Written on Oct 20, 2025
On February 1, 2017, I wasn’t feeling good at all. I knew something was wrong. I called my mom and my “dad that stepped up” to come over — Mom to watch my kids, and Dad to take me to the hospital.
When we got to the ER, they checked my vitals, got me into a room, and began monitoring me. I remember it like it was just yesterday. The medical assistant handed me some orange-flavored chewable aspirin and said my EKG looked great. I immediately told her something was wrong — and then it happened.
I can’t tell you exactly what happened for the next 2 minutes and 39 seconds, but I know what I saw when they brought me back.

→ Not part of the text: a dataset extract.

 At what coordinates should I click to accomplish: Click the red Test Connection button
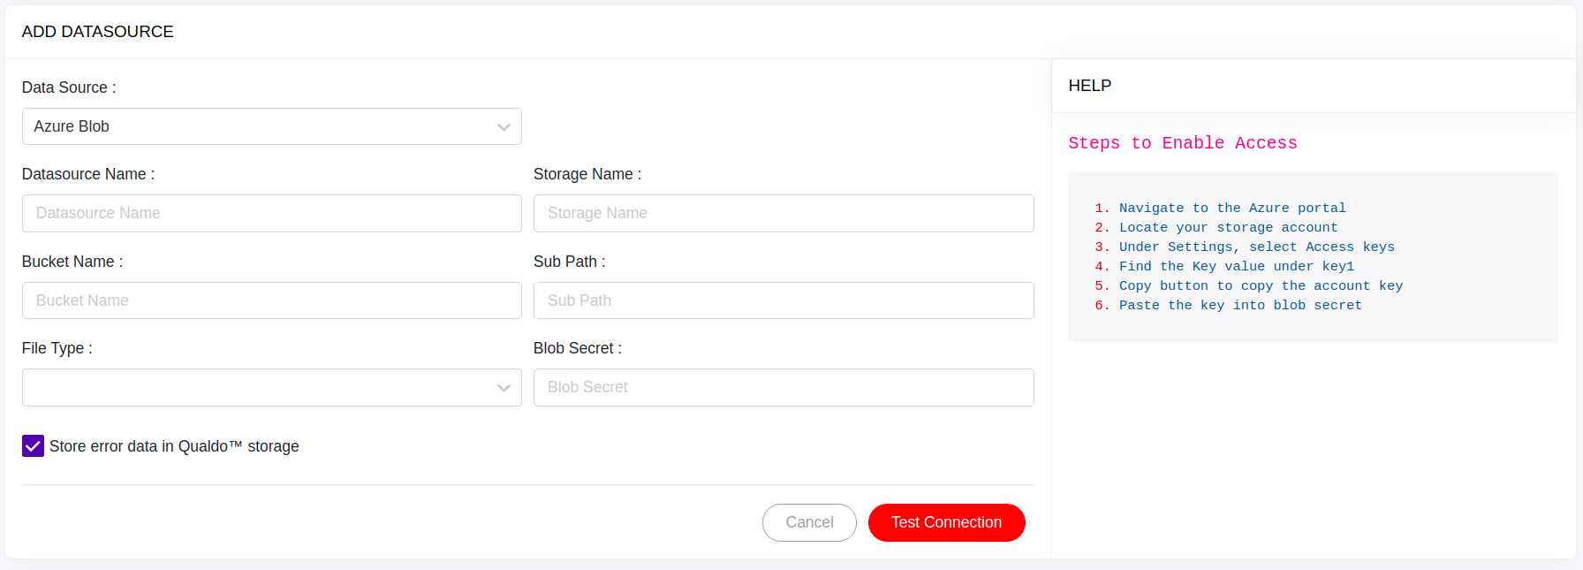click(x=946, y=522)
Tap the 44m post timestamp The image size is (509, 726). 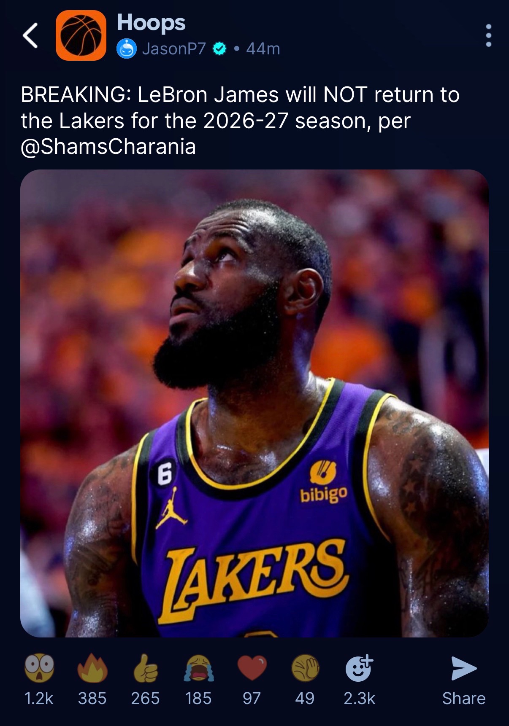click(x=263, y=49)
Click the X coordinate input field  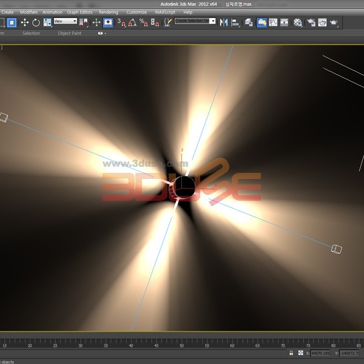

What do I mean, brought me back?
One would hope I simply passed out from exhaustion or pain. Unfortunately, that wasn’t the case.
For those 2 minutes and 39 seconds, I was gone. My heart had stopped. The medical team performed CPR and used every life-saving measure they could to shock my heart back — not just to a normal rhythm, but to any rhythm at all.
That was the first time I died.
By the grace of God, and the hands of the medical professionals who refused to give up, I was given another chance at life.
When I became aware again, the first thing I saw was someone sitting on top of me, finishing another round of chest compressions, trying to wake me up. I was so confused, not yet understanding what had just happened. In true Michelle fashion, I immediately apologized to the medical staff for putting them through such a scary moment.
Yes, even then — the mom and human in me felt bad for them.
But it was here that a father watched his daughter die. My “dad that stepped up” was right there in the bay with me. One moment we were talking, and the next, one of his greatest fears became real. He yelled, screamed, cried — and I’m sure he prayed. Then, he had to do what no parent or spouse ever wants to do: make the call.
At that point, I was alive and talking — somewhat — but he still had to tell everyone.
The hospital called for a medical helicopter to life-flight me to the nearest heart hospital. Within 30 minutes, I was loaded and in the air.
It was there that I met the cardiologists who would fight for me the way I would fight for myself — the ones who refused to doubt or give up. They looked for every option and gave me the best chance at life. I will never forget them. To this day, I still have the personal numbers of a few of them, and we’ve stayed in touch all these years. They were — and still are — my day ones on this transplant journey, outside of my immediate family.
A few hours after arriving, things seemed to stabilize. My labs were improving. Doctors determined that at the first hospital, I’d had a complete depletion of potassium and magnesium, which triggered a condition called Torsades de Pointes — a rare and potentially fatal heart rhythm disturbance.
Torsades happens when the heart’s lower chambers (ventricles) beat rapidly and out of sync with the upper chambers (atria). In my case, it was caused by dangerously low electrolyte levels and underlying heart failure.
But then, it happened again.
While admitted under close supervision and appearing stable, I looked at my dad and told him, “I don’t feel good — something’s wrong.”
That’s the last thing I remember before being brought back for the second time.
Again, when I regained consciousness, I apologized to everyone — because that’s just who I am.
For another two minutes, my dad watched his daughter die in front of him. He later told me I looked at him, said something was wrong, and then was gone. He screamed “Code Blue!” while the hospital intercom echoed it across the building. The nurses and medical staff rushed in and saved me again.
Shortly afterward, a cardiologist came in with an EP — an electrophysiologist — to discuss next steps. The following morning, they implanted a dual pacemaker and defibrillator in my chest. It was an advanced device for my age and lifestyle, serving both as a pacemaker and a defibrillator. It’s also MRI-compatible (with special precautions and a Medtronic representative present to put it in “safe mode”).
Since then, I’ve only had one MRI — and it revealed two serious issues, which I’ll share later.
At the time of all this, my husband was working out of state in Louisiana, making sure our family was taken care of. My dad dreaded making that call. He started with, “Jay, are you sitting down? I need to tell you something.”
Jay wasn’t sitting — he was on the side of a freeway resurfacing roads. My dad continued, “She’s okay now… but Jay, she died. They brought her back.”
My husband’s coworkers said he dropped to his knees in tears, screaming in disbelief. If there was ever any doubt — he definitely loved me. His employer immediately booked him on a flight, and he was by my bedside that same day.
A few days later, I was released from the hospital — and so began a long road to recovery, and an entirely new outlook on life.